Whether Russia invades Ukraine could depend on Trump - media
Five weeks since Russia assaulted Ukrainian Navy ships that were passing through international waters near the occupied Crimean Peninsula, its forces have massed near Crimea’s border with eastern Ukraine, prompting warnings from the Ukrainian government as well as independent observers that the regime of Russian President Vladimir Putin may be planning a new attack on the country.
Rather than await the Russians’ next move, the Trump administration should be working with allies to actively deter further aggression, The Washington Post's editorial board wrote in an oped.
Since the Nov 25 naval attack, in which Russia seized three Ukrainian vessels and captured two dozen crew members, its ships have maintained a stranglehold on the Kerch Strait, which connects the Black Sea to the Sea of Azov, and strictly limited ship traffic to Ukrainian ports.
"That activity blatantly violates international law and a treaty under which Russia and Ukraine agreed to share the Kerch Strait and Sea of Azov," the article reads. But apart from U.S. President Donald Trump’s cancellation of a planned meeting with Mr. Putin shortly after the original incident, Moscow has suffered no significant consequences.

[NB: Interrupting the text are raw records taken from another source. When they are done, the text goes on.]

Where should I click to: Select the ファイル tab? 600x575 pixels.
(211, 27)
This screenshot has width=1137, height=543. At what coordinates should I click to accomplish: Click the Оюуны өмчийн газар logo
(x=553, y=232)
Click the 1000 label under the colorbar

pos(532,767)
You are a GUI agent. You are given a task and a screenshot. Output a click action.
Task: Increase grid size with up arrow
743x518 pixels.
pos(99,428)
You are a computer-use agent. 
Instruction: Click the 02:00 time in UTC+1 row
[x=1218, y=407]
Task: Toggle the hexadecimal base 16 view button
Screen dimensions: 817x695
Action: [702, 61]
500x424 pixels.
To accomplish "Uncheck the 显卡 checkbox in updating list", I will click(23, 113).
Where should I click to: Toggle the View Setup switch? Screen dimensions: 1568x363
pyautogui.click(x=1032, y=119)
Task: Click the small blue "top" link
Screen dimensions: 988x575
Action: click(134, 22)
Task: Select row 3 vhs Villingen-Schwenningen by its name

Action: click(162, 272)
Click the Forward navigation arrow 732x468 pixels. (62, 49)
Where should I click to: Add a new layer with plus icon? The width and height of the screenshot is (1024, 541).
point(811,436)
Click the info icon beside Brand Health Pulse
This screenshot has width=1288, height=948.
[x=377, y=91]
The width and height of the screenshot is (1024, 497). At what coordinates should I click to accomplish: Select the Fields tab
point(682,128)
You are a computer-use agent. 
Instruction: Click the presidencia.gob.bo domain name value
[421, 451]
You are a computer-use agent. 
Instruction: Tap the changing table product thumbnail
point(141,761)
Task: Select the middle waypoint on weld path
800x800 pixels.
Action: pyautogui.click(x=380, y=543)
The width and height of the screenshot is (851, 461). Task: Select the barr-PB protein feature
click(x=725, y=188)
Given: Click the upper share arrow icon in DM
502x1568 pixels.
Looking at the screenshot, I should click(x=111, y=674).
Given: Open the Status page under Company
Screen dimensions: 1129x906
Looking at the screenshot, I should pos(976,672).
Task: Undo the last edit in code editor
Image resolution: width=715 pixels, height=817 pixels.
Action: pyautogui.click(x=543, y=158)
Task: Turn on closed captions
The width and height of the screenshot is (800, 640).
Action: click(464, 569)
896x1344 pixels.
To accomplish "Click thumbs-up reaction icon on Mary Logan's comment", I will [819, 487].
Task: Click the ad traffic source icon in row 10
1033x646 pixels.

Now, the Ukrainians and independent observers are warning that Putin may be planning a ground offensive. The Washington-based Institute for the Study of War reported on Dec 23 that Russian military convoys had been moving toward the border between Crimea and Ukrainian-held territory, and that fighter jets had been redeployed to Crimean airfields. Though the purpose of the military movements is unclear, the ISW said, “The data suggests that Putin is preparing to attack.”
The Russian ruler has motive to escalate his war against Ukraine, being "eager to undermine Ukrainian President Petro Poroshenko, who faces a reelection contest in the spring."
The authors recall that Putin was "infuriated" by a recent move by the Ukrainian Orthodox Church to establish its independence from the Russian church. And he may believe that Trump, who lately has been loudly repudiating a U.S. role as “the policeman of the world,” is in no mood to defend a remote piece of Ukraine from Russian tanks.
It could well be that Putin can accomplish his aims simply by raising the level of tension and by showing he can strangle Ukrainian ports with impunity. But whatever his intentions, the United States and its NATO allies "should be acting to punish" Putin for his coast guard’s actions in the Kerch Strait and to deter an escalation.
The oped suggests there could be a number of steps to be taken, ranging from dispatching warships to the Black Sea, with a stop in the Ukrainian port of Odesa, to stationing NATO or European Union observers in eastern Ukraine.
"There have, as yet, been no sanctions against Russia specifically linked to its seizure of the Kerch Strait; there should be," the article reads.
"Mr. Trump still aspires to friendly relations with Mr. Putin. That won’t be possible if the Russian ruler initiates more aggression against Ukraine or other neighbors," the authors say. "It is consequently in Mr. Trump’s interest to make clear to Moscow that any further attacks will trigger a strong response from the United States."